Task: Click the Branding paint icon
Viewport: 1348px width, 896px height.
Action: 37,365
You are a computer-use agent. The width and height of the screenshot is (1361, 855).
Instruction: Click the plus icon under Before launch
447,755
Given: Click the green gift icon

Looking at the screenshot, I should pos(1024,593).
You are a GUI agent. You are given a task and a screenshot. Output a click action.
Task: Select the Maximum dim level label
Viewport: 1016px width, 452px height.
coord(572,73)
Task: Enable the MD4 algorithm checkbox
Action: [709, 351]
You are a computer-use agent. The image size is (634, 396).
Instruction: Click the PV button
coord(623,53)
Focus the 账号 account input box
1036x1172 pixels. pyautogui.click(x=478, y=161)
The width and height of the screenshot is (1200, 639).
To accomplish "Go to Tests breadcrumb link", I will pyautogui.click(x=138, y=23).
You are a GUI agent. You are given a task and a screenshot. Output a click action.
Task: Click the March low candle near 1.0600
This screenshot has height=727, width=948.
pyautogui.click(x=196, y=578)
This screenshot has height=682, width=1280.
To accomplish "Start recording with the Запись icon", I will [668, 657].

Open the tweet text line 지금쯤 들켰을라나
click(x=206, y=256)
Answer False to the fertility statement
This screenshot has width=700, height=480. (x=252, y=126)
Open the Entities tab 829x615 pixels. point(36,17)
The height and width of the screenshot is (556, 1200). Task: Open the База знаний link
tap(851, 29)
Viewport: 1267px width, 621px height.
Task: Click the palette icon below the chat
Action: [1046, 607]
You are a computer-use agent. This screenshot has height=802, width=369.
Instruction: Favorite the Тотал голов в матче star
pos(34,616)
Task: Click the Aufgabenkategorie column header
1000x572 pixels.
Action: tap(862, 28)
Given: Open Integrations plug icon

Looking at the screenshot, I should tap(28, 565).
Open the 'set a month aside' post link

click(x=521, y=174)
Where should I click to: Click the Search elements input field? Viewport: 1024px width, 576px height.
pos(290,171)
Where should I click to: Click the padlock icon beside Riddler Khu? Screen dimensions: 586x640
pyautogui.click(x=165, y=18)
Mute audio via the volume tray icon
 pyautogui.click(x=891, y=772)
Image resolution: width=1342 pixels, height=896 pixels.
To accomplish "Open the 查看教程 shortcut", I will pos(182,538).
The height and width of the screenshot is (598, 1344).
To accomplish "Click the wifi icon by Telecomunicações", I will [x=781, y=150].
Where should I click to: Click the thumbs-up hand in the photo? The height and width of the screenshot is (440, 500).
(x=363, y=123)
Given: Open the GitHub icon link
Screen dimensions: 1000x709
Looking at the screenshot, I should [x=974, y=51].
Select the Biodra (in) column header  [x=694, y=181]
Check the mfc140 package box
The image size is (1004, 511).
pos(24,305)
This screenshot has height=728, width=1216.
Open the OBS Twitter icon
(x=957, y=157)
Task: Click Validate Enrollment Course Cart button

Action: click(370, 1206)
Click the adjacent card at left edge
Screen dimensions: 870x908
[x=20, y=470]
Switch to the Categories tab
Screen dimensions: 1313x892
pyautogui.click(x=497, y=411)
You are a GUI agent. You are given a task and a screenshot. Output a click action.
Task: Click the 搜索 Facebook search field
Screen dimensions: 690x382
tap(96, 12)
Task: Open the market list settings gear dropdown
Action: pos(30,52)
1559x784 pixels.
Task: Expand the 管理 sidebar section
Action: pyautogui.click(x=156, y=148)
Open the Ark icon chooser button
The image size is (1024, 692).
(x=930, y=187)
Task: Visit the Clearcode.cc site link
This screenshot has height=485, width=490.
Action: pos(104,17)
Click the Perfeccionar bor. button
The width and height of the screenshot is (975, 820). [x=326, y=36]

▬▬▬▬▬▬

▸ Exercise prompt:
All of the data must be written out again, exactly as it stands.

▸ Task result:
Task: Click the Branding paint icon
Viewport: 1348px width, 896px height.
Action: 37,365
You are a computer-use agent. The width and height of the screenshot is (1361, 855).
Instruction: Click the plus icon under Before launch
447,755
Given: Click the green gift icon

Looking at the screenshot, I should pos(1024,593).
You are a GUI agent. You are given a task and a screenshot. Output a click action.
Task: Select the Maximum dim level label
Viewport: 1016px width, 452px height.
coord(572,73)
Task: Enable the MD4 algorithm checkbox
Action: [709, 351]
You are a computer-use agent. The image size is (634, 396).
Instruction: Click the PV button
coord(623,53)
Focus the 账号 account input box
1036x1172 pixels. pyautogui.click(x=478, y=161)
The width and height of the screenshot is (1200, 639).
To accomplish "Go to Tests breadcrumb link", I will pyautogui.click(x=138, y=23).
You are a GUI agent. You are given a task and a screenshot. Output a click action.
Task: Click the March low candle near 1.0600
This screenshot has height=727, width=948.
pyautogui.click(x=196, y=578)
This screenshot has height=682, width=1280.
To accomplish "Start recording with the Запись icon", I will [668, 657].

Open the tweet text line 지금쯤 들켰을라나
click(x=206, y=256)
Answer False to the fertility statement
This screenshot has width=700, height=480. (x=252, y=126)
Open the Entities tab 829x615 pixels. point(36,17)
The height and width of the screenshot is (556, 1200). Task: Open the База знаний link
tap(851, 29)
Viewport: 1267px width, 621px height.
Task: Click the palette icon below the chat
Action: [1046, 607]
You are a computer-use agent. This screenshot has height=802, width=369.
Instruction: Favorite the Тотал голов в матче star
pos(34,616)
Task: Click the Aufgabenkategorie column header
1000x572 pixels.
Action: tap(862, 28)
Given: Open Integrations plug icon

Looking at the screenshot, I should tap(28, 565).
Open the 'set a month aside' post link

click(x=521, y=174)
Where should I click to: Click the Search elements input field? Viewport: 1024px width, 576px height.
pos(290,171)
Where should I click to: Click the padlock icon beside Riddler Khu? Screen dimensions: 586x640
pyautogui.click(x=165, y=18)
Mute audio via the volume tray icon
 pyautogui.click(x=891, y=772)
Image resolution: width=1342 pixels, height=896 pixels.
To accomplish "Open the 查看教程 shortcut", I will pos(182,538).
The height and width of the screenshot is (598, 1344).
To accomplish "Click the wifi icon by Telecomunicações", I will [x=781, y=150].
Where should I click to: Click the thumbs-up hand in the photo? The height and width of the screenshot is (440, 500).
(x=363, y=123)
Given: Open the GitHub icon link
Screen dimensions: 1000x709
Looking at the screenshot, I should [x=974, y=51].
Select the Biodra (in) column header  [x=694, y=181]
Check the mfc140 package box
The image size is (1004, 511).
pos(24,305)
This screenshot has height=728, width=1216.
Open the OBS Twitter icon
(x=957, y=157)
Task: Click Validate Enrollment Course Cart button

Action: click(370, 1206)
Click the adjacent card at left edge
Screen dimensions: 870x908
[x=20, y=470]
Switch to the Categories tab
Screen dimensions: 1313x892
pyautogui.click(x=497, y=411)
You are a GUI agent. You are given a task and a screenshot. Output a click action.
Task: Click the 搜索 Facebook search field
Screen dimensions: 690x382
tap(96, 12)
Task: Open the market list settings gear dropdown
Action: pos(30,52)
1559x784 pixels.
Task: Expand the 管理 sidebar section
Action: pyautogui.click(x=156, y=148)
Open the Ark icon chooser button
The image size is (1024, 692).
(x=930, y=187)
Task: Visit the Clearcode.cc site link
This screenshot has height=485, width=490.
Action: pos(104,17)
Click the Perfeccionar bor. button
The width and height of the screenshot is (975, 820). [x=326, y=36]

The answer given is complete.